RispondiEliminaCaro Walter,
RispondiEliminacome sempre lucida e appassionata la tua analisi dell’attuale condizione della politica. Personalmente ho ritenuto sempre anch’io che Matteo Renzi sia la risposta grillina dell’establishment e, quanto alle leggi-garbuglio, scritte con i piedi e in cui si mescolano livelli e prospettive (l’unico articolo (?) della epocale riforma detta della Buona Scuola contiene un comma in cui si stanziano 10 milioni per il pagamento delle multe in sede europea!), continuiamo ad esserne vittime.

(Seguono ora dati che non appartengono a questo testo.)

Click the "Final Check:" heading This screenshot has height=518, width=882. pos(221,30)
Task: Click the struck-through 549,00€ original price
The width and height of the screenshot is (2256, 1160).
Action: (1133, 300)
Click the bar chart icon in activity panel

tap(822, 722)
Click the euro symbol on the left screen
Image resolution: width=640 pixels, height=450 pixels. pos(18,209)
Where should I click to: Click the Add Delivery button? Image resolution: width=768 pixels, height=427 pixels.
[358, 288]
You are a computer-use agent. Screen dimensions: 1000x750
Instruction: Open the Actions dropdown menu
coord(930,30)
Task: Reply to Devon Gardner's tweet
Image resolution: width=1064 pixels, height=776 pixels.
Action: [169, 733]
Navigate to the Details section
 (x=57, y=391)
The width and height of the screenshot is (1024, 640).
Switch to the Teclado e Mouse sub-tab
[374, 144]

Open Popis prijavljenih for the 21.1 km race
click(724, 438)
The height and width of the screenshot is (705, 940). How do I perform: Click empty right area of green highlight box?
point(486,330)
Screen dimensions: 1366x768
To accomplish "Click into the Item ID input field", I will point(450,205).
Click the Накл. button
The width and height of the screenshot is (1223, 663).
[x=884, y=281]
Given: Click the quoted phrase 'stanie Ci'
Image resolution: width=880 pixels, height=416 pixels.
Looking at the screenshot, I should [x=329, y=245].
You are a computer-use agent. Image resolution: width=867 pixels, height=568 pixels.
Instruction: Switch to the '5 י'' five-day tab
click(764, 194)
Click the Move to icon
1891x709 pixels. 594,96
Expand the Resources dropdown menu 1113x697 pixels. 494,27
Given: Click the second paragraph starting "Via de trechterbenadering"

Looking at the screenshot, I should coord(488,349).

L’Italia cantiere della post-modernità politica? Suggestiva e sostenibile ipotesi (del resto il fascismo l’abbiamo inventato noi). Forse aggiungerei sullo sfondo la prospettiva internazionale e il collocamento periferico al suo interno del nostro Paese, che consente e favorisce lo scadimento di una politica sostanzialmente ininfluente. La mediazione invece, concetto alto di una Politica con la P maiuscola, è vitale laddove si decide davvero; quando però ad essere chiamati al governo sono dei meri "reguli", obbedienti pedine di un potere “irresponsabile” e lontano (vedi L’UE brussellese), la politica muore e, necessariamente, prevale l’atomizzazione, la leadership dell’uomo solo al comando, la “tribalizzazione” dei processi democratici, come dici giustamente.
Quanto alla riforma elettorale, quella che tu proponi è sicuramente la strada giusta, ma non passerà, proprio perché è antitetica ad una concezione top-down, leaderistica, “immedesimante “della politica.